Holländisches Viertel

Holländer Viertel PotsdamDas berühmte Holländische Viertel in Potsdam gilt als größte Siedlung im Holländischen Stil außerhalb der Niederlande. Es besteht aus 136 Häusern und ist durch zwei Straßen und eine Kreuzung in 4 Karreés unterteilt.

Um 1730 wurde dieses einzigartige Viertel auf Geheiß Friedrich Wilhelms I. durch den Architekten Boumann errichtet.
Ziel war es, holländische Ingenieure und Baumeister anzulocken, um sich hier niederzulassen.
Denn wie auch Berlin hat Potsdam bis heute Probleme mit hohem Grundwasserspiegel und sandig-sumpfigem Boden. Und wie wir auch heute wissen, sind die Holländer gewöhnt, auf solch einem Boden zu bauen. Sie wurden eingeladen, dem König beim Aufbau Potsdams mit ihrem Know-How zu helfen – und sie sollten sich in dem eigens für sie errichteten Viertel wie zu Hause fühlen. Doch leider war das Interesse der Holländer, ins tiefste Preußen zu kommen, eher mäßig.
Im Laufe der folgenden Jahrhunderte entwickelte sich das Quartier zu einem Künstlerviertel. Auch heute sind hier noch viele Kunstschaffende mit ihren Workshops ansässig. Außerdem laden einige schöne Kaffeehäuser und Restaurants zum Genießen ein – und einige interessante Trödel-, Bücher-, Spielzeug- und Modeläden zum Shoppen.
######
◆ AUFGABEN:
1. Gib den Abschnitt des Texts über das Holländische Viertel von "Holländer Viertel PotsdamDas" bis einschließlich "Architekten Boumann errichtet." wieder und setze dabei "Baumeister" an die Stelle von "Architekten".
2. Aus wie vielen Häusern besteht das Holländische Viertel laut dem Text über das Holländische Viertel?
3. Warum sollten laut dem Text über das Holländische Viertel holländische Ingenieure und Baumeister nach Potsdam gelockt werden?
######
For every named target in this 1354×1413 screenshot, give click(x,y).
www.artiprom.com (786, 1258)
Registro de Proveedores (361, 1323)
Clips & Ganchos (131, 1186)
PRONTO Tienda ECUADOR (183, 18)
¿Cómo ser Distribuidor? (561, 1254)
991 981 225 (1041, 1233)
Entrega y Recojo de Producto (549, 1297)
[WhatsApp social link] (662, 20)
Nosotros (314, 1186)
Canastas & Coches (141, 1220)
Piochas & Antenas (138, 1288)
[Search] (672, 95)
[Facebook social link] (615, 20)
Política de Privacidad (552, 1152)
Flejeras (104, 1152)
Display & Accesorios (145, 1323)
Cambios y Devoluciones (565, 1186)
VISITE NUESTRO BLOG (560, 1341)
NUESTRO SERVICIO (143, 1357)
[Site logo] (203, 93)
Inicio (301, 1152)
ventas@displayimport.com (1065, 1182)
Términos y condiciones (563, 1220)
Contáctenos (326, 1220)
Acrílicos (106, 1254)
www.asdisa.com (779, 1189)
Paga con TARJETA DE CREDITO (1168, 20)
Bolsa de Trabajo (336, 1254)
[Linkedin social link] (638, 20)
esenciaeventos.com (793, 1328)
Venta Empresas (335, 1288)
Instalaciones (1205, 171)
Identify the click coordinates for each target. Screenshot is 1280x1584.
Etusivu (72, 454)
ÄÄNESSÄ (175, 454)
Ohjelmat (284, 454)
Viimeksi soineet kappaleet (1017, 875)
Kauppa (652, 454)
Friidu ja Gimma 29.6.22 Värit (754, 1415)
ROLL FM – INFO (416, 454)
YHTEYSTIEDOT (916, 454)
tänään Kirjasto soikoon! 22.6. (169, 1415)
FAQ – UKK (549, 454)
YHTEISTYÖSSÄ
######
◆ ERGEBNISSE IN REIHENFOLGE:
1.
Holländer Viertel PotsdamDas berühmte Holländische Viertel in Potsdam gilt als größte Siedlung im Holländischen Stil außerhalb der Niederlande. Es besteht aus 136 Häusern und ist durch zwei Straßen und eine Kreuzung in 4 Karreés unterteilt.

Um 1730 wurde dieses einzigartige Viertel auf Geheiß Friedrich Wilhelms I. durch den Baumeister Boumann errichtet.

2. Aus 136 Häusern.

3. Potsdam hat Probleme mit hohem Grundwasserspiegel und sandig-sumpfigem Boden. Die Holländer sind gewöhnt, auf solch einem Boden zu bauen, und sollten dem König mit ihrem Know-how beim Aufbau Potsdams helfen.